Have your say – “Australian Academy” Industry Forums Announced

The industry consultation phase of the AFI’s major review, including a proposed “Australian Academy“, continues, and we are pleased to announce two AFI “Australian Academy” Industry Forums – one to be held in Melbourne on 29 June, the other in Sydney on 30 June.

The Industry Forums follow a series of consultative initiatives, and we encourage those who have not yet done so to participate in our online survey and thus have their say in the evolution of both the AFI and our industry.

A cross-section of survey responses received to date is posted below.

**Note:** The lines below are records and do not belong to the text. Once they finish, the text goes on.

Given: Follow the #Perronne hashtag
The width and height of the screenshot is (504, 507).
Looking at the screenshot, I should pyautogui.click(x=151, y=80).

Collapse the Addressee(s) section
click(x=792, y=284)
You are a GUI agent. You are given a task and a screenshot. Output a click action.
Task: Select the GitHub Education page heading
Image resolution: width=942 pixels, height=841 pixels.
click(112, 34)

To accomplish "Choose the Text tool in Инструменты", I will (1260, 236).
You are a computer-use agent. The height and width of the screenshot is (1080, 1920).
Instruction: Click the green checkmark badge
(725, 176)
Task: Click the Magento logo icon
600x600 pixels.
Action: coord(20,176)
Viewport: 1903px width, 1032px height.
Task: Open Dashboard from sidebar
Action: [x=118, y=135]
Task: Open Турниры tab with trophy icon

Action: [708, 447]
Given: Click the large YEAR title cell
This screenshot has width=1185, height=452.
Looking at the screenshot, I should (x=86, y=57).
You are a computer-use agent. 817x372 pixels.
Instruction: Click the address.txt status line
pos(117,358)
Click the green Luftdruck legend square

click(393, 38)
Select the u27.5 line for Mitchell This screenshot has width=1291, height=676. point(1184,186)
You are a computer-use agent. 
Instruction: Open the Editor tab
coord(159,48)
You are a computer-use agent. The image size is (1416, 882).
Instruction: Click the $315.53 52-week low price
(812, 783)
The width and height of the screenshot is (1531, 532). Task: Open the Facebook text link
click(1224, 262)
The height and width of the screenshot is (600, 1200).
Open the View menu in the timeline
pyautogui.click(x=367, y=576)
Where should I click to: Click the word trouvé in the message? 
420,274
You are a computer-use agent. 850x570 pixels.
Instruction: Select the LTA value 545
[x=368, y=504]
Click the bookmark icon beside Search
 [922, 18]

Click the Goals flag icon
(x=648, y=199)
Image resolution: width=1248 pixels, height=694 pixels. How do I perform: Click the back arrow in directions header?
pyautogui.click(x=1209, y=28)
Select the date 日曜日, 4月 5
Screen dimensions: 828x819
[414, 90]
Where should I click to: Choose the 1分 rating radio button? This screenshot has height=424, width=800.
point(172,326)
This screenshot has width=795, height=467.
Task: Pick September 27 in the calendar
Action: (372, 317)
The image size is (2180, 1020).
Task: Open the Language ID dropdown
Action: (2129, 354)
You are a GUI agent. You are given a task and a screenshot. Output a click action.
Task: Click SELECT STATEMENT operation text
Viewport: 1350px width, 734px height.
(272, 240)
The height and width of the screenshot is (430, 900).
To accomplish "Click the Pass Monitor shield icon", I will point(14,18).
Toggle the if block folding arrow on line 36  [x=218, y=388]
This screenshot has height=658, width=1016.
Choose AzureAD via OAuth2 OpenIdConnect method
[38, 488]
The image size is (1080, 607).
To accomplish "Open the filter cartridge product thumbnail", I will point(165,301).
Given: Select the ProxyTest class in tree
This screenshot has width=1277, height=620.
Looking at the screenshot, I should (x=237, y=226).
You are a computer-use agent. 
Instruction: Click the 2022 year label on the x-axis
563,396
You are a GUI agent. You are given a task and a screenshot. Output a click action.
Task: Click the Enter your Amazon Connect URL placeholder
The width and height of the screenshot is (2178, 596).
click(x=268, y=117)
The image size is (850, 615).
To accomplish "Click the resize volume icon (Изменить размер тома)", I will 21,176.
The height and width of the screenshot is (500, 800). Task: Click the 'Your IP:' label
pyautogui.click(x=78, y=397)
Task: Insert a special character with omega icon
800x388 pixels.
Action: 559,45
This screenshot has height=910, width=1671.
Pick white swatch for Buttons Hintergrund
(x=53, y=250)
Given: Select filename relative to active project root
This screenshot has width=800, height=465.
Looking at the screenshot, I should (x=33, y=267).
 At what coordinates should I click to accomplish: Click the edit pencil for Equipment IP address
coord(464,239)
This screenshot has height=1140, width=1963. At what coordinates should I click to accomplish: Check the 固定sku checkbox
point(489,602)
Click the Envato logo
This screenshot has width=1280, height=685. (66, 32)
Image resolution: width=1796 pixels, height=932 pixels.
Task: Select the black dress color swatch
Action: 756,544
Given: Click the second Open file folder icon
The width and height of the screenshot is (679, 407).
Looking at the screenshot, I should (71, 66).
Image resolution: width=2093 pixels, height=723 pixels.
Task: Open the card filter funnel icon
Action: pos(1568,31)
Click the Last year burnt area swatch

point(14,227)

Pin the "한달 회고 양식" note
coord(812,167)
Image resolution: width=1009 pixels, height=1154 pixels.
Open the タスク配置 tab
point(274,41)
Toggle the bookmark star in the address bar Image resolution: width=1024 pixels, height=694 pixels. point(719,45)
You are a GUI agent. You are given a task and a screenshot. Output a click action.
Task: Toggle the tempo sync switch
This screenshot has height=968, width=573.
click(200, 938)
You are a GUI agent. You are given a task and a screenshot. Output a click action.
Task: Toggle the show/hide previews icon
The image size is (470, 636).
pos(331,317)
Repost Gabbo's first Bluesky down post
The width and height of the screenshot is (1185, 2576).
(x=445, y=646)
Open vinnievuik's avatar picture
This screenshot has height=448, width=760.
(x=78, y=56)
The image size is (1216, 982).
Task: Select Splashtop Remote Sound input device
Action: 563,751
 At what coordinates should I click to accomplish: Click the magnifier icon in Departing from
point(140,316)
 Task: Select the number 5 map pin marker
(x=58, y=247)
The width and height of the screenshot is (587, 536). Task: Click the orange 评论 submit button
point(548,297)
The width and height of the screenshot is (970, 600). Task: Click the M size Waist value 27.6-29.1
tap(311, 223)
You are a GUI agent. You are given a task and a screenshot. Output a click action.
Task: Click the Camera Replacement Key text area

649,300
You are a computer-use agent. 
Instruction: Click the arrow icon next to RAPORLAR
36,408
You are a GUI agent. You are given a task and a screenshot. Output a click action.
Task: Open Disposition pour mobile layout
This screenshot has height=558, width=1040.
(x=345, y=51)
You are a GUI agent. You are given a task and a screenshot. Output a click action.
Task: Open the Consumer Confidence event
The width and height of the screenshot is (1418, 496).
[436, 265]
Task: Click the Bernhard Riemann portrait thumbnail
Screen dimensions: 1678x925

As indicated by these responses, our consultations have not only indentified strong support for the creation of an “Australian Academy”, but have also identified many innovative ways in which the AFI, through the Academy, can further enhance, engage and promote the talents of those working in Australian film and television.

We thank those who have taken the time to provide their feedback thus far, and encourage those who would like to participate in the Industry Forums to RSVP by 28 June.

We look forward to updating you on our next steps following the conclusion of our consultation period on 30 June 2011.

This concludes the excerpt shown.